Weihnachtsbäume - ungesunder Knabberspaß
Foto: Annie Spratt on Unsplash

Die Feiertage sind vorüber, die Weihnachtsbäume müssen raus und werden jetzt in Massen entsorgt. Gut, wenn sie ohne Umwege kompostiert werden, schlecht wenn sie im Pferd landen.

ungesunder Knabberspaß

Eine unkontrollierte Aufnahme kann gesundheitsschädlich sein. Nadelgehölze sind gegen ihre tierischen Fressfeinde mit viel ätherischen Ölen, Gerbstoffen und Harzen (Phytamine) ausgestattet. Weiter besitzen sie etliche nieren- und leberschädigende Alkaloide und Terpentin.

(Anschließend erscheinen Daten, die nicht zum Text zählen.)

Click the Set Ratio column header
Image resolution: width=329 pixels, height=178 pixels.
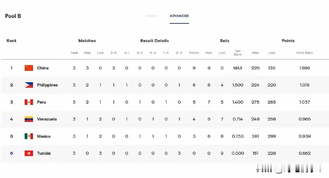pos(238,53)
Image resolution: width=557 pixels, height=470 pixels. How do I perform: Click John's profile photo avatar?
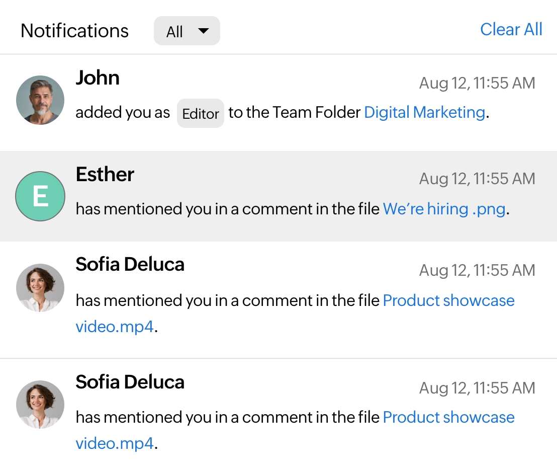[x=40, y=100]
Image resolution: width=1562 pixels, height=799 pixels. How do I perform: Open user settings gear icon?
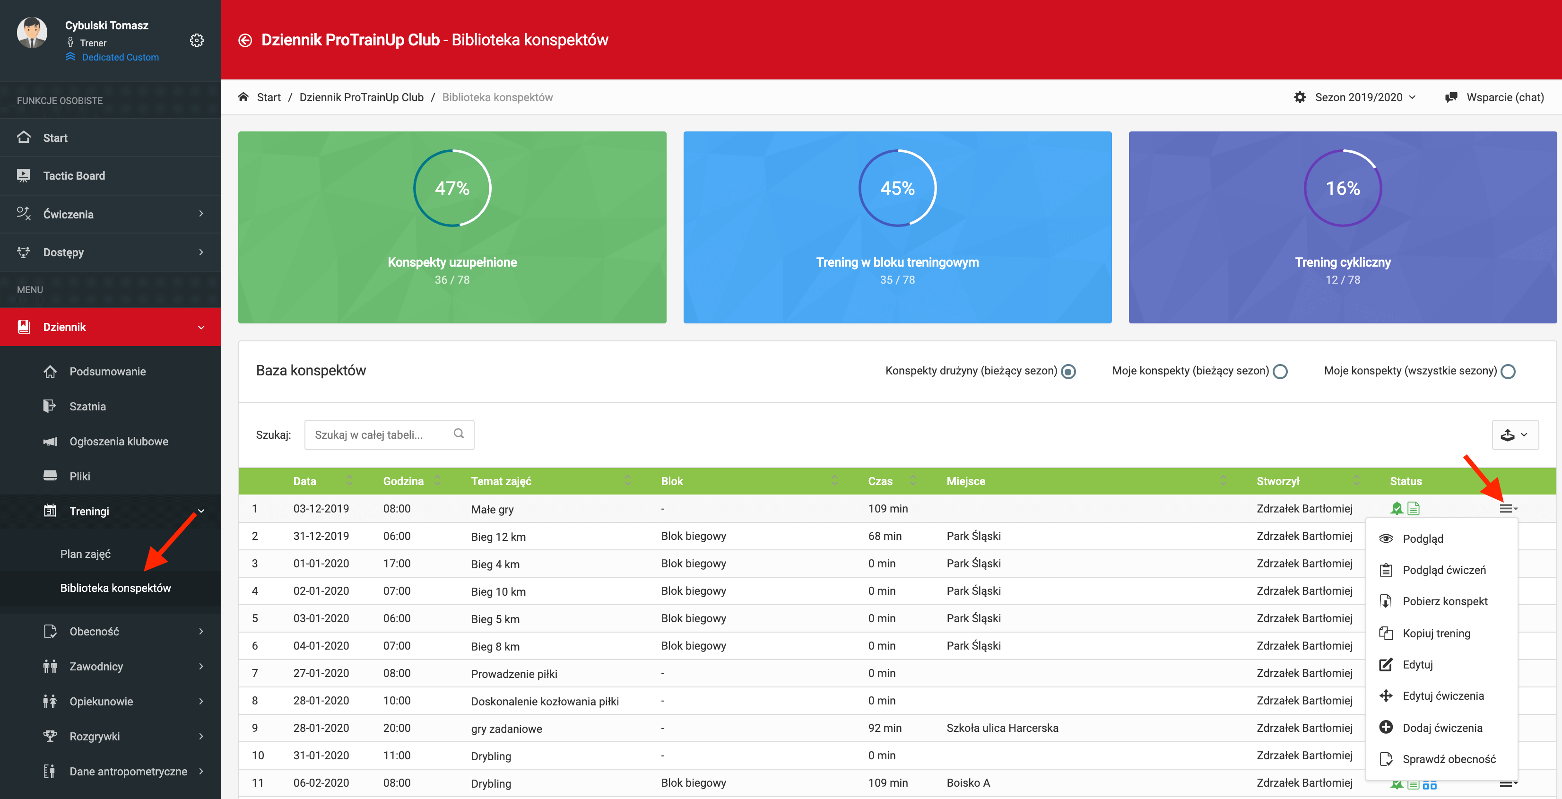196,41
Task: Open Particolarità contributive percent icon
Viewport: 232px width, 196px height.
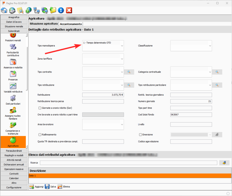Action: click(x=13, y=47)
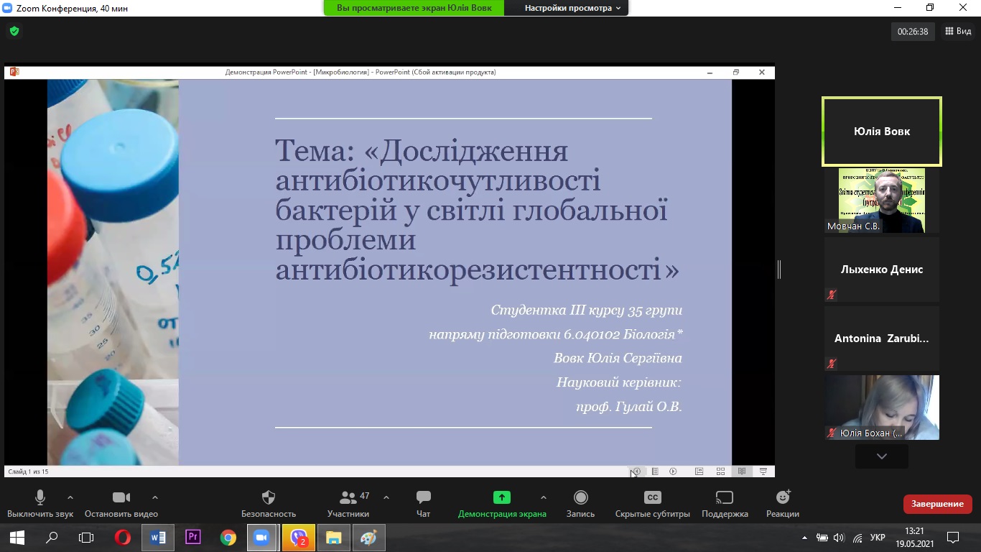Expand video options arrow next to camera
The height and width of the screenshot is (552, 981).
(155, 497)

Problematisch sind außerdem die giftige Thuja und Eibe, die gern bei Weihnachtsgestecken verwendet werden.

Zu allem Übel werden die meisten von ihnen noch stark mit Chemie (Herbiziden, Pestiziden, Insektiziden) behandelt, bevor sie in unsere Wohnzimmer gelangen. 

Eine völlig unnötige Belastung für den pferdischen Verdauungs- und Entgiftungsstoffwechsel von Leber, Niere und Darm.

Risikogruppe

Leidet ihr Pferd an Hufrehe, Ekzem, Allergien, Cushing, EMS, Kolik oder anderen Krankheiten, kann die Aufnahme von Nadelgehölzen der Krankheit Vorschub leisten. Ist ihre Stute trächtig, besteht die Gefahr des Aborts.

Finger weg von der Fütterung!

Auch wenn ein kleiner Weihnachtsbaum für ihr gesundes Pferd noch nicht lebenskritisch ist, müssen die aufgenommenen Stoffe wieder abgebaut und hinausbefördert werden. Ist der Organismus bereits vorbelastet, kann er das System zum „Überkippen“ bringen.

Deshalb sicherheitshalber, Finger weg von der Fütterung!
Wenn sie ihr Pferd gesund und nachhaltig ernähren möchten, streichen sie alles Nadelige vom Futterplan.